North Las Vegas City Council members beware: Although your city’s government is broken, the state’s public records law isn’t. So don’t try to fix it.

Tonight, the City Council will hear from Wes Henderson, executive director of the Nevada League of Cities and Municipalities, about the organization’s priorities for the 2015 Legislature. The league, of which North Las Vegas is a member, is allowed to submit five bill draft requests each regular session. One of them appears to be a solution in search of a problem, and the council should tell Mr. Henderson as much.

The state’s public records law was written to ensure that taxpayers can review the business of the governments they pay for. If governments can block public scrutiny of documents — from emails to contracts, legal opinions to payroll records — it’s almost impossible for watchdogs to root out abuses and hold officials accountable for their failures.

Despite the clear language of Nevada’s public records law, which instructs governments that its provisions “must be construed liberally” and that any “balancing of interests which limits or restricts access … must be construed narrowly,” officials at every level try to stonewall records requests all the time. One of their favorite tactics involves charging prohibitive fees for copies of records. The public records law allows governments to pass along steep bills if digging up documents requires “extraordinary use of its personnel or technological resources.”

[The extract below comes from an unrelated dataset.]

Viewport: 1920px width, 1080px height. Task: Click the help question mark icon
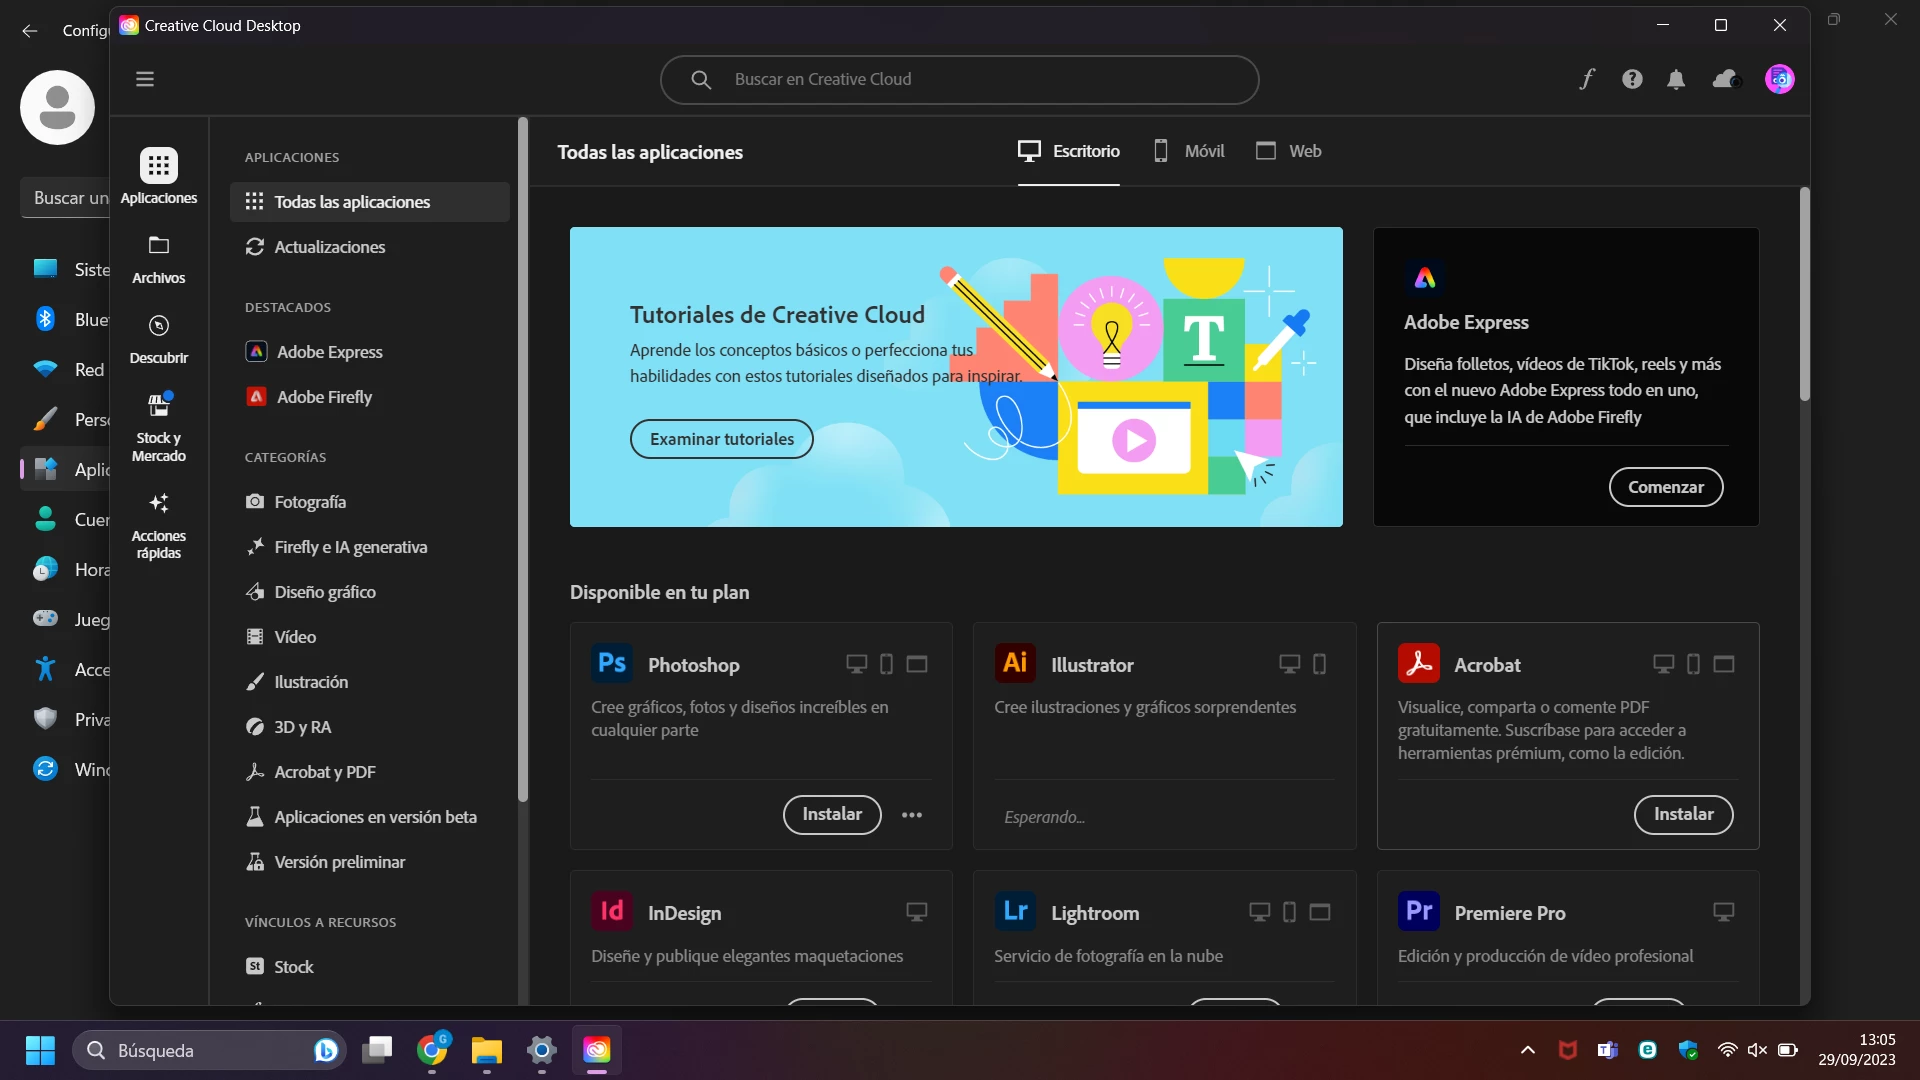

According to today’s North Las Vegas City Council agenda, Bill Draft Request 464, brought by the league, “would add a definition of what constitutes an ‘extraordinary use of its personnel or technological resources’ to the statue.” And how would such use be defined? It’s safe to say that cities aren’t interested in making it easier and cheaper to obtain public records. Too many government employees consider public records requests a nuisance.

There is no more important public service than allowing the public to see what governments are doing. Any language that makes it easier for governments to charge exorbitant fees for public records shouldn’t see the light of a hearing in Carson City next year.

Nowhere is transparency more important than North Las Vegas, a municipality on the brink of insolvency because of years of terrible governance. The city needs public scrutiny to save it from itself. Unless the league is seeking legislation to make it harder for governments to assess fees for records requests, the council should decline to support the bill drafts.